start SUPPLIED PASSAGE

Shuttered Up: What Blocks You From Knowing Yourself
When I begin coaching folks in transitioning careers, I ask them: “What brings you alive at work?” I often hear of its absence: the hours spent on minutiae, the meetings that feel meaningless, the movement between putting out fires and staring at the screen in listless boredom, and the feeling of one’s agency being eroded in large and small increments as managers give instructions and change them at whim. As we flit through these experiences—slides on a projector providing snapshots of workplace anomie—they search inside themselves, looking for the flint of meaning. An answer tumbles out: “I spend all day doing what I’m told; I no longer know what I want. I feel locked out of myself.”
Away from sessions, on neighborhood walks, I look at the houses I pass by. I study their doors and think about what they signify about the relationship between the self and the world. Memories from fieldwork pour in. I spent months watching life unfold at the thresholds of people's homes in the town where I worked. Folks opened their doors at dawn, bleary-eyed, squinting at the morning sun, surveying who was up and about. They lingered on their thresholds, drinking tea, opening newspapers, collecting bits of gossip from those passing by. The doors remained open until late in the night, as neighbors gathered on doorsteps, debating politics, singing lullabies, and rocking their babies to sleep.
On stoops and porches, the town’s social life played out its everyday dramas. I came to see that doors were not mere points of entry and exit. Flung wide open or partially shut, they provided clues—nuances read by knowing neighbors. Closed doors spoke volumes. Some raised concerns that drew those nearby to inquire about the occupants’ health. Others raised eyebrows about their choices to live life shuttered in. Recalling these interactions at the doorsteps, I mulled over the question: “What does it mean to be locked out of ourselves?”

end SUPPLIED PASSAGE
start MATERIAL PROVIDED

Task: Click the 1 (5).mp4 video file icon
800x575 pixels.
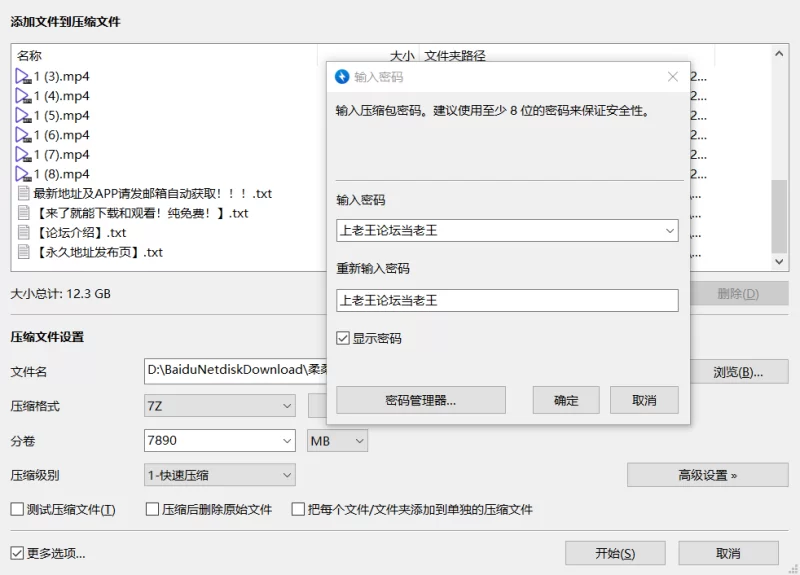Action: pos(23,116)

end MATERIAL PROVIDED

JOBS
a: Please copy the passage from the essay on doors above word for word, starting at "Away from sessions, on" and ending at "babies to sleep.".
b: Answer these questions from the essay on doors above.
(i) What question does the writer ask people when starting to coach them on career transitions?
(ii) What did people drink while lingering on their thresholds in the town?
(iii) What did some closed doors lead those nearby to ask about?

SOLUTIONS TO THE EXERCISE
a:
Away from sessions, on neighborhood walks, I look at the houses I pass by. I study their doors and think about what they signify about the relationship between the self and the world. Memories from fieldwork pour in. I spent months watching life unfold at the thresholds of people's homes in the town where I worked. Folks opened their doors at dawn, bleary-eyed, squinting at the morning sun, surveying who was up and about. They lingered on their thresholds, drinking tea, opening newspapers, collecting bits of gossip from those passing by. The doors remained open until late in the night, as neighbors gathered on doorsteps, debating politics, singing lullabies, and rocking their babies to sleep.

b:
(i) "What brings you alive at work?"
(ii) Tea.
(iii) The occupants' health.